What needs to be done:
Reproduce the passage of the JDK post that starts with "The massive, monolithic" and goes on through "big as space.".

Quoted text:
The massive, monolithic JDK
2008/11/25 00:35:55 -08:00

Space is big. Really big. You just won’t believe how vastly, hugely, mindbogglingly big it is. I mean, you may think it’s a long way down the road to the chemist, but that’s just peanuts to space.

— Douglas Adams, The Hitchhiker’s Guide to the Galaxy

The JDK is big, too—though not (yet) as big as space.

It’s big because over the last thirteen years the Java SE platform has grown from a small system originally intended for embedded devices into a rich collection of libraries serving a wide variety of needs across a broad range of environments.

It’s incredibly handy to have such a large and capable Swiss-Army knife at one’s disposal, but size is not without its costs.

Size The JDK and its runtime subset, the JRE, have always been delivered as massive, indivisible artifacts. The growth of the platform has thus inevitably led to the growth of the basic JRE download, which now stands at well over 14MB despite heroic engineering efforts such as the Pack200 class-file compression format.

(Entries taken from a collection)

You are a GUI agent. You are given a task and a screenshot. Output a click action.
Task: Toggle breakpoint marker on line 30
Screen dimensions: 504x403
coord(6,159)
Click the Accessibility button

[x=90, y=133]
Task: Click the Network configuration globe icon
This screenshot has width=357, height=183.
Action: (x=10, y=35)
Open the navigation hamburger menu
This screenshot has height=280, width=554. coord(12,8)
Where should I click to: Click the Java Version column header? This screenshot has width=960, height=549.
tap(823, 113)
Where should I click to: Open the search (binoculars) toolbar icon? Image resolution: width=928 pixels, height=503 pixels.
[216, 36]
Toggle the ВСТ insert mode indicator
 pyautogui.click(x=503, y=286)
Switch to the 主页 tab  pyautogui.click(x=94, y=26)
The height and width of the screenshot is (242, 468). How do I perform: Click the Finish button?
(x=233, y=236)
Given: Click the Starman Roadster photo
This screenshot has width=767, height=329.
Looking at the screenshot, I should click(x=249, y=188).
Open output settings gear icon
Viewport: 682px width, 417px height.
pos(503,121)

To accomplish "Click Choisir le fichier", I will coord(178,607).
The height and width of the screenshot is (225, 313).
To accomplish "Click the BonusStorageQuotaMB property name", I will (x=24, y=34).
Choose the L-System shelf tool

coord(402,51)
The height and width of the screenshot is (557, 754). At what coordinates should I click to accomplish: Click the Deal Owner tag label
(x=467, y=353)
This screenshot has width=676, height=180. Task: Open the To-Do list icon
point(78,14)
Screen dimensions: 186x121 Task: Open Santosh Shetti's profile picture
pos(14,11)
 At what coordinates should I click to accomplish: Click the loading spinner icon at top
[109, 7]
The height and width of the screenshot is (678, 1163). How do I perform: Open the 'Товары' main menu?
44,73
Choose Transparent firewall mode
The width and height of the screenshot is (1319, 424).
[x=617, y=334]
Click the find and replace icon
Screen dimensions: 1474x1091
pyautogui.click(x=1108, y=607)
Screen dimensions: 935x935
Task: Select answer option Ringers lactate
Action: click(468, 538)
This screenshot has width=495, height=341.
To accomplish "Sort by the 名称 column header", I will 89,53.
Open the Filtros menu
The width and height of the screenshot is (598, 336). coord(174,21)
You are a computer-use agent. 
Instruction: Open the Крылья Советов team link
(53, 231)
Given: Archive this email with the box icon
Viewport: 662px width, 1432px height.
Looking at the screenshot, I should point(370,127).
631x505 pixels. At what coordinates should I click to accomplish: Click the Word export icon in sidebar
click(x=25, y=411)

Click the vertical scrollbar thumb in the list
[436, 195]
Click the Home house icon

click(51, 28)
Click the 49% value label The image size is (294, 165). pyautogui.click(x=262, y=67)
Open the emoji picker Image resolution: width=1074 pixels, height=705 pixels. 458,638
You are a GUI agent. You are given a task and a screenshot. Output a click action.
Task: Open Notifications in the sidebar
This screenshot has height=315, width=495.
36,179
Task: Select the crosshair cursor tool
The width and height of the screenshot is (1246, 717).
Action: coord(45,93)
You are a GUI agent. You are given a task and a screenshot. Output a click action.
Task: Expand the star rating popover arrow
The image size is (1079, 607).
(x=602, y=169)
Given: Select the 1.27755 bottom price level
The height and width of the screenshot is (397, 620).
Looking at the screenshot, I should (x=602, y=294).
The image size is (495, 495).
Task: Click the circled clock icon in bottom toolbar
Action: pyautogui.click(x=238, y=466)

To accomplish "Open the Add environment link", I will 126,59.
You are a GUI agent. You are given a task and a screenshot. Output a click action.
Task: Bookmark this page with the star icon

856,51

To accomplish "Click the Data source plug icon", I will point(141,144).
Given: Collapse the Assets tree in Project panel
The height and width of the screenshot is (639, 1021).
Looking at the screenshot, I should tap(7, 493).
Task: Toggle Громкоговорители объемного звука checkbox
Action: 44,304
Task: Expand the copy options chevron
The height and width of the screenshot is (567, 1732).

Answer for the task:
The massive, monolithic JDK
2008/11/25 00:35:55 -08:00

Space is big. Really big. You just won’t believe how vastly, hugely, mindbogglingly big it is. I mean, you may think it’s a long way down the road to the chemist, but that’s just peanuts to space.

— Douglas Adams, The Hitchhiker’s Guide to the Galaxy

The JDK is big, too—though not (yet) as big as space.